If A is noetherian, then Spec(A) is noetherian Let A be a noetherian ring. How can I show that Spec(A) is noetherian?
Also, is there a way to show this by showing directly that the closed sets in Spec(A) satisfy the descending chain condition?
(This is exercise 6.8 from Atiyah and Macdonald.)
 A: Let $A$ be a Noetherian ring.
Let $I$ be an ideal of $A$.
We denote by $V(I)$ the set {$P \in$ Spec($A$); $I \subset P$}.
Let $N$ be the nilradical of $A/I$.
We denote by rad($I$) the inverse image of $N$ by the canonical homomorophism $A \rightarrow A/I$,
i.e. rad($I$) = {$x \in A$; $x^n \in I$ for some $n$ ($n$ depends on $x$)}.
Since $N$ is an ideal(Atiyah-MacDonald Proposition 1.7), so is rad($I$).
Clearly $V(I)$ = $V$(rad($I$)).
Since the nilradical of $A/I$ is the intersection of all the prime ideals of $A/I$(Atiyah-MacDonald Proposition 1.8), rad($I$) = $\cap$ {$P \in V(I)$}.
Suppose $V(I_1) \supset V(I_2) \supset \dots$ is a descending sequence of closed subsets of Spec($A$).
Then rad($I_1$) $\subset$ rad($I_2$) $\subset \dots$ by the above claim.
Since $A$ is Noetherian, there exists $n$ such that rad($I_n$) = rad($I_{n+1}$) = $\dots$
Hence $V(I_n) = V(I_{n+1}) = \dots$
Hence Spec($A$) is Noetherian and we are done.
A: I find it helpful to think in terms of two somewhat more precise results.
Step 1: The mappings
$J \mapsto V(J) = \{\mathfrak{p} \in \operatorname{Spec}(R) \ | \ J \subset \mathfrak{p} \}$ from ideals of $R$ to subsets of $\operatorname{Spec}(R)$
and
$S \mapsto I(S) = \bigcap_{\mathfrak{p} \in S} \mathfrak{p}$ from subsets of $\operatorname{Spec}(R)$ to ideals of $R$
induce mutually inverse bijections from the set of radical ideals in $R$ to the family of Zariski-closed subsets of $\operatorname{Spec}(R)$.

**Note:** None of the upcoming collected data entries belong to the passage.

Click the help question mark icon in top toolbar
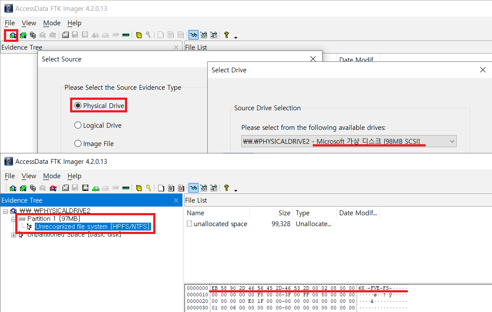 [x=226, y=35]
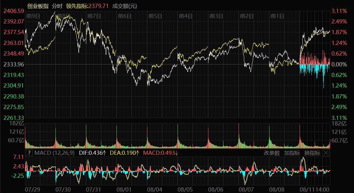Click the 2333.96 baseline price label

14,64
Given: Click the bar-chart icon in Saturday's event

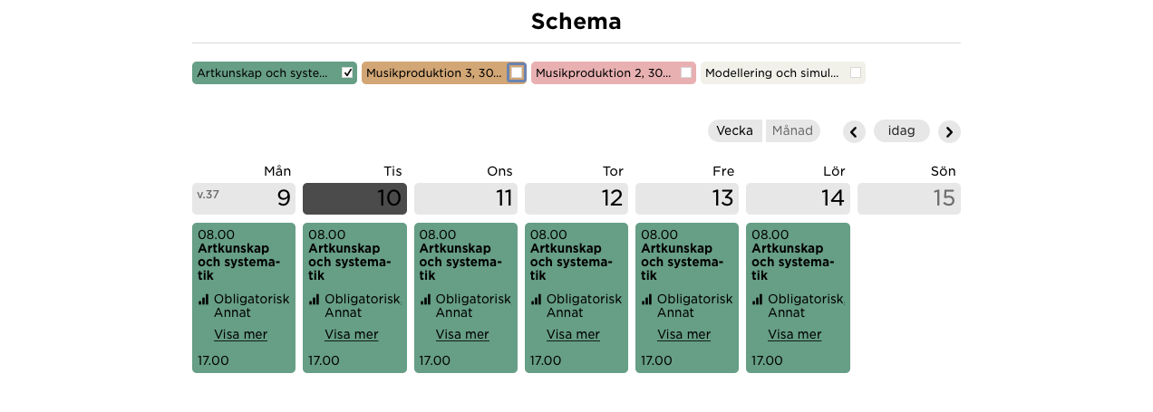Looking at the screenshot, I should [x=758, y=299].
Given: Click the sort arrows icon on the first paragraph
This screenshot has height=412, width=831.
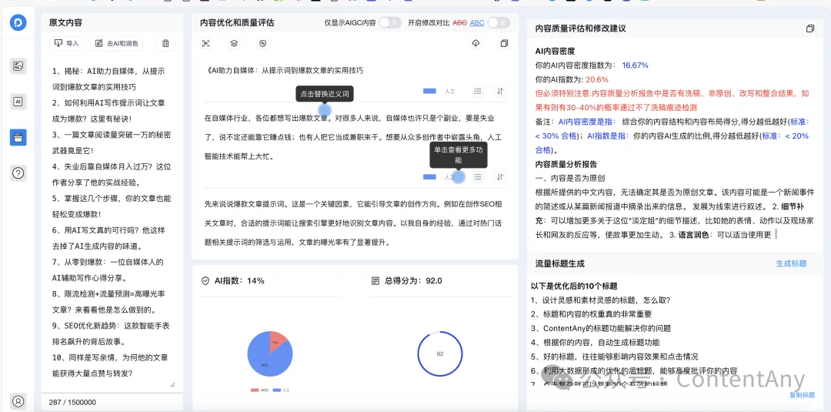Looking at the screenshot, I should tap(499, 91).
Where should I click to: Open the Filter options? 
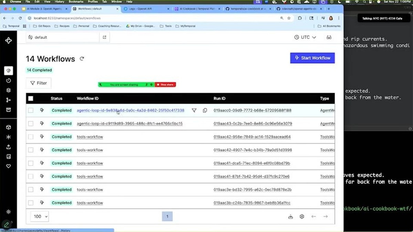[x=39, y=83]
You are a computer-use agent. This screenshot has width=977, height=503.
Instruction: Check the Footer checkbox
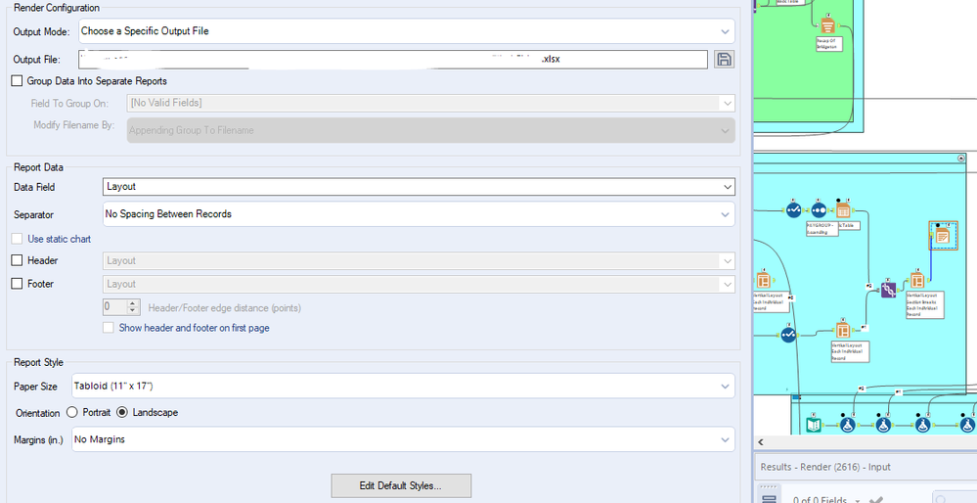pos(17,284)
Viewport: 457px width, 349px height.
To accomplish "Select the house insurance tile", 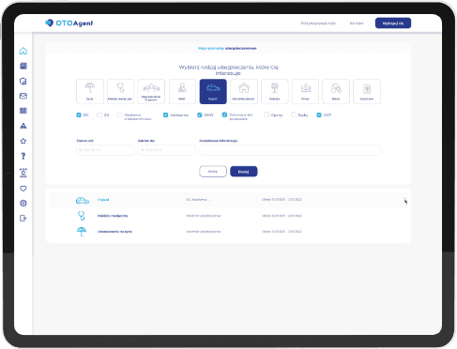I will pos(244,91).
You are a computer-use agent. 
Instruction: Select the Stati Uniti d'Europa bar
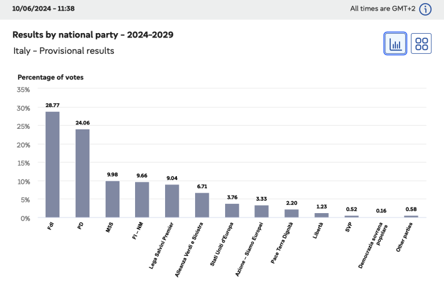(232, 211)
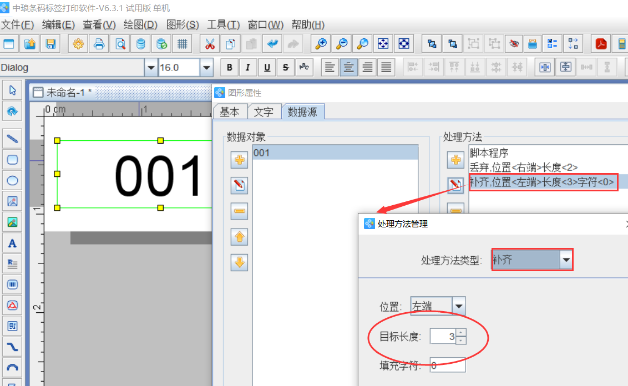Select the Text tool with letter A
Screen dimensions: 628x386
pyautogui.click(x=12, y=242)
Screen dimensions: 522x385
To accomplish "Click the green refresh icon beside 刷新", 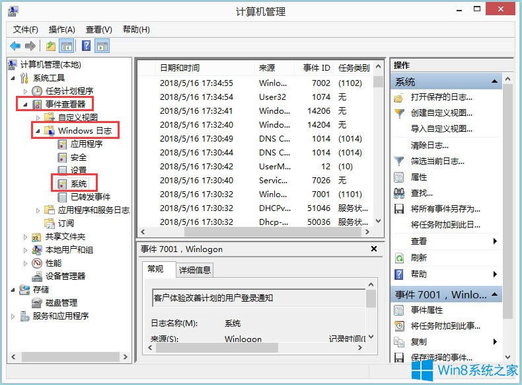I will pyautogui.click(x=398, y=258).

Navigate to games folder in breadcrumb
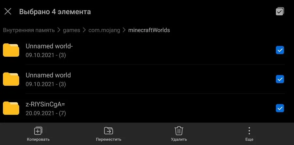tap(72, 30)
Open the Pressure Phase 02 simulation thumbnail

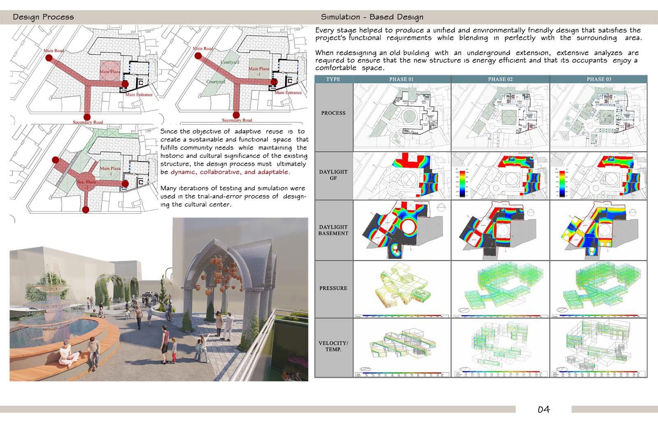tap(500, 287)
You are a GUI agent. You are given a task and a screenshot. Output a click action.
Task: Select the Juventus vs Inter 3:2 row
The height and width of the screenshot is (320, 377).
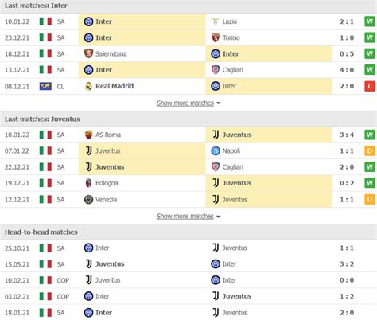tap(189, 264)
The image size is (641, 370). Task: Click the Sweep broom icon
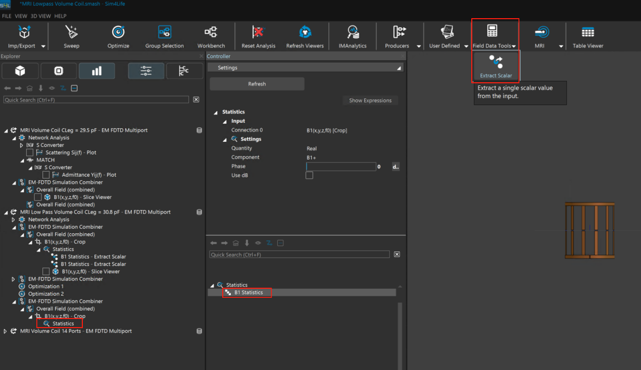72,32
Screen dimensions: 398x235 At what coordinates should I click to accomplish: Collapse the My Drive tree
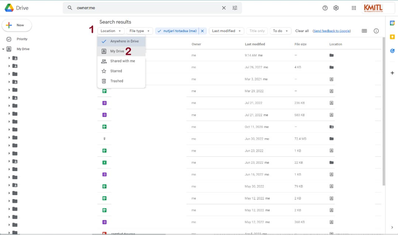(x=3, y=49)
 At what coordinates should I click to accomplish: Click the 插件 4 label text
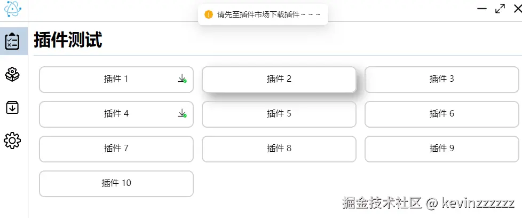116,114
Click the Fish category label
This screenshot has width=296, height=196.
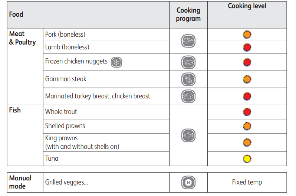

(If I remember correctly, what is given in Atiyah-Macdonald before the exercise in question is sufficient to establish this without much trouble.)
Step 2: Therefore for any commutative ring $R$, $\operatorname{Spec} R$ is Noetherian -- i.e., satisfies DCC on Zariski-closed subsets -- iff $R$ satisfies ACC on radical ideals.
The details can be found in $\S 13.5$ of my commutative algebra notes.